In high school I also encountered the works of John Christopher and was particularly influenced by the depiction of a ruined Paris in The White Mountains and the depopulated Britain of Empty World, which showed me that you could have an apocalypse without nuclear weapons - although my fondness for the bomb as narrative fuel remained.
Over the succeeding years I made a few more attempts at post-apocalyptic works - mostly Civilisation II scenarios that never got finished. Then in 1997 Interplay released the computer game Fallout...
I went Fallout nuts. I played the game through about five times in a row, and got involved with a number of online fan sites, particularly No Mutants Allowed. Here I perpetrated the ultimate fanboy sin, and wrote fanfic (I know, I still feel dirty ten years later). My Fallout obsession continued with the release of Fallout 2 in 1998, but more or less came to an end at the start of 2000 when I got a job building websites and no longer had time to sit around all day posting on forums and playing computer games.
Prior to this point however I'd started work on a particular fanfic. One set in the Fallout universe, but in the southwest of Western Australia. It never got much further than about five paragraphs and a vague plot outline, but those few paragraphs included a lot of information and ideas. Albany as the major city of the region for instance, and ring pulls as currency (rather than Fallout's bottle caps). There were mutated cattle named 'aurochs' - which unlike Fallout's 'brahmin' only had one head - and a colder climate with sleet and snow. There was even mention of the Mount Clarance radar station, the Porongurup Rangers, the STS Leeuwin and the Governor Stirling Hotel.
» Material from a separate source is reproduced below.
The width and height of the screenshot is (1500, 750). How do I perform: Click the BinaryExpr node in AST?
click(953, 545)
Although this story never came close to completion, it remained in the back of my head.
A few years down the track another idea for a story in the same setting came to me - a murder mystery in a small country town. I started entertaining the idea of writing a series of stories in a post-nuclear southwest, although I decided to divorce the setting as far as possible from Fallout by changing the timeline. The Great War of this revised setting took place in the early 21st century, and the stories would be set only about 20 years later. So I started work on the new story - it involved panthers (which were almost extinct), featured an intellectually impaired scrap trader named Tegwyn, had a mention of clockwork powered phonographs, and even referenced the Warlords of the Leeuwin-Naturaliste peninsula. It was narrated by the town doctor who would solve the mystery and apprehend the culprit.
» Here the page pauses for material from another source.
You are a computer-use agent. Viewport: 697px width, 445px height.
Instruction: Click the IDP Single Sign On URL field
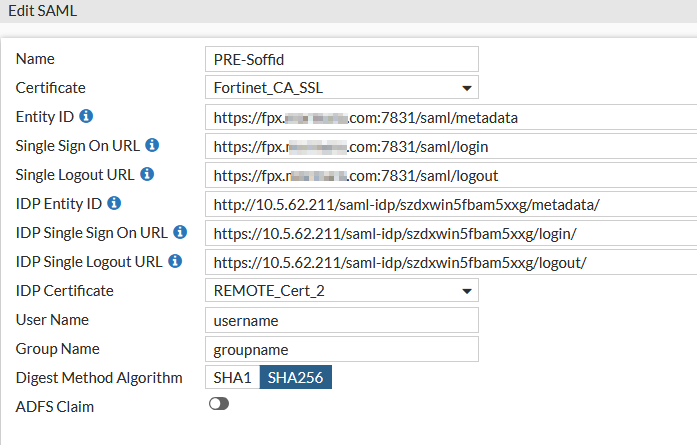450,233
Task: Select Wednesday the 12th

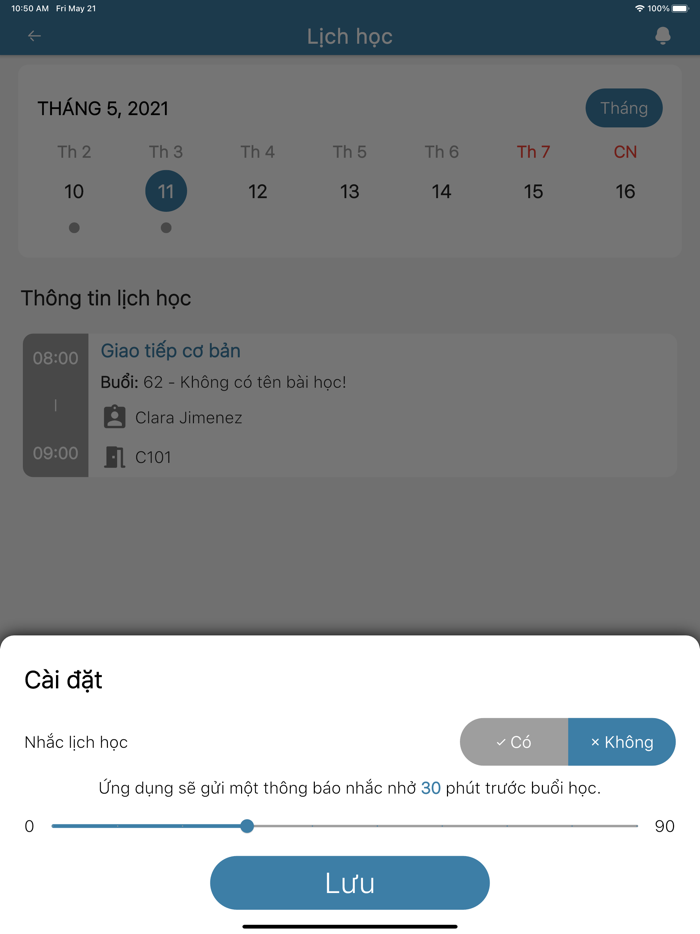Action: pos(258,191)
Needless to say, this story again never got further than a few paragraphs. But the idea of a more original post-nuclear southwest setting stayed with me.
It was about this time that the company I worked for started getting a lot of jobs from down south. Pictures and information about the southwest started flowing over my desk and started reacting with the vague details of the setting in my head. Before long I realised that I had everything I needed to create a GURPS game. I bought some maps, did a bit more research, and before long the Wild Southwest was born.
The current version of the setting owes comparatively little to Fallout - although I've kept the ring pulls as a tribute. The tribes of Quest Beyond Time are nowhere to be seen either, and there's no knights on donkeyback questing for gasoline. Chief Deoduce Mulkay of the Xavians definitely never existed. But the Wild Southwest owes a debt to all these works and the people who created them. It's also been influenced by everything from Shakespeare to Firefly with a good dose of steampunk thrown in, and will continue to grow and be influenced by anything that sparks off an idea in my head.
So that's where the setting comes from. Get out there and enjoy it (just don't forget to load your gun and keep an eye out for the sanguaroos).